WORK REQUIRED:
Copy the records word for word, from their first line through the line that contains "Task: Click on", including that line.

Element and text position data
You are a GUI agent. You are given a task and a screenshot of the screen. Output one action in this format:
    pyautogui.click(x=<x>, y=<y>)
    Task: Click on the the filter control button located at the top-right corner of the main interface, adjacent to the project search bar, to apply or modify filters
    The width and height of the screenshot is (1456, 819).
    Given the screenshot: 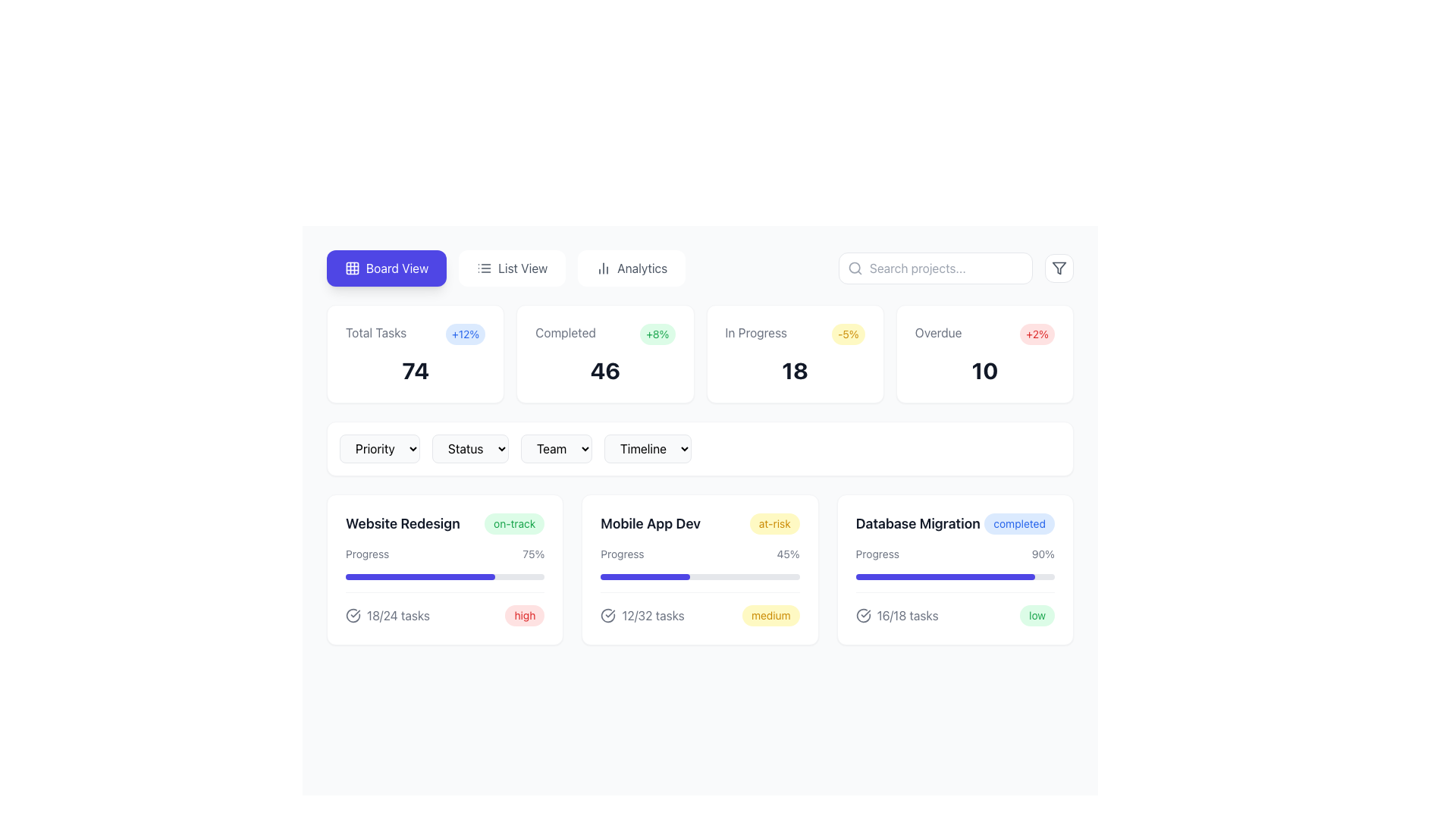 What is the action you would take?
    pyautogui.click(x=1058, y=268)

RESPONSE FOR THIS EXERCISE:
You are a GUI agent. You are given a task and a screenshot of the screen. Output one action in this format:
    pyautogui.click(x=<x>, y=<y>)
    Task: Click on the the filter control button located at the top-right corner of the main interface, adjacent to the project search bar, to apply or modify filters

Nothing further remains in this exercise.